General-relativistic Resistive Magnetohydrodynamics with Robust Primitive-variable Recovery for Accretion Disk Simulations

Recent advances in black hole astrophysics, particularly the first visual evidence of a supermassive black hole at the center of the galaxy M87 by the Event Horizon Telescope, and the detection of an orbiting hot spot nearby the event horizon of Sgr A* in the Galactic center by the Gravity Collaboration, require the development of novel numerical methods to understand the underlying plasma microphysics. Non-thermal emission related to such hot spots is conjectured to originate from plasmoids that form due to magnetic reconnection in thin current layers in the innermost accretion zone. Resistivity plays a crucial role in current sheet formation, magnetic reconnection, and plasmoid growth in black hole accretion disks and jets. We included resistivity in the three-dimensional general-relativistic magnetohydrodynamics (GRMHD) code BHAC and present the implementation of an implicit-explicit scheme to treat the stiff resistive source terms of the GRMHD equations. The algorithm is tested in combination with adaptive mesh refinement to resolve the resistive scales and a constrained transport method to keep the magnetic field solenoidal.

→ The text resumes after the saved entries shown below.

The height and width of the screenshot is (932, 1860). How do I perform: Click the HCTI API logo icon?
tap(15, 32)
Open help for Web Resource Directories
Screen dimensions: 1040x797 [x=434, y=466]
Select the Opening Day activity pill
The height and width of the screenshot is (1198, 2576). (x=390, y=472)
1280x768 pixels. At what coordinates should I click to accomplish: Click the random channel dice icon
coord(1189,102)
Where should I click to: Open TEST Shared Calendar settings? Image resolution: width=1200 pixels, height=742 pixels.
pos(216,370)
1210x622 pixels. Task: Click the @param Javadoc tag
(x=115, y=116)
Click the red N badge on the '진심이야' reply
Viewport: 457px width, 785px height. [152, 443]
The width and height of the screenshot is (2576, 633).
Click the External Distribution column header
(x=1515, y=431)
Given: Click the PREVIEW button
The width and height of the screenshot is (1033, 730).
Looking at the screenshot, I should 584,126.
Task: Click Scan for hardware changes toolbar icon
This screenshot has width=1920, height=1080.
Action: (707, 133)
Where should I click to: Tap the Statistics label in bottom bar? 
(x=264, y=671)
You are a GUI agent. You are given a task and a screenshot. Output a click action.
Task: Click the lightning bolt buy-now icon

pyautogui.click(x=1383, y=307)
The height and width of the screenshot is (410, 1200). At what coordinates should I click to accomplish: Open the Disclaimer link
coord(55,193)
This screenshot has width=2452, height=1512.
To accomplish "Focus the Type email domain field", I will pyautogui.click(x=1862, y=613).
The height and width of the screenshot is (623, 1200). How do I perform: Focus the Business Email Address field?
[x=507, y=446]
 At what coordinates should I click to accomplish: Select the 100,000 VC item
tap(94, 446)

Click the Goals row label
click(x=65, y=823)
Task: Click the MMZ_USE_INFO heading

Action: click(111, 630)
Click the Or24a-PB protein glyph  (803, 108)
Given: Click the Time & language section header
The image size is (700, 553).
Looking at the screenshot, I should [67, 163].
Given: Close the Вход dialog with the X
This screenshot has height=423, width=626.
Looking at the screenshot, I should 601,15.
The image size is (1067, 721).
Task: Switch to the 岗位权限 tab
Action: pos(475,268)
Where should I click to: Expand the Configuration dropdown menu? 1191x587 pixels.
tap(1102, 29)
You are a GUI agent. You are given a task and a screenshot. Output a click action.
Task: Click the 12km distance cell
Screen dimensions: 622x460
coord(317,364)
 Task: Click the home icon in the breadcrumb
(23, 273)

Several novel methods for primitive-variable recovery, a key part in relativistic magnetohydrodynamics codes, are presented and compared for accuracy, robustness, and efficiency. We propose a new inversion strategy that allows for resistive-GRMHD simulations of low gas-to-magnetic pressure ratio and highly magnetized regimes as applicable for black hole accretion disks, jets, and neutron-star magnetospheres. We apply the new scheme to study the effect of resistivity on accreting black holes, accounting for dissipative effects as reconnection.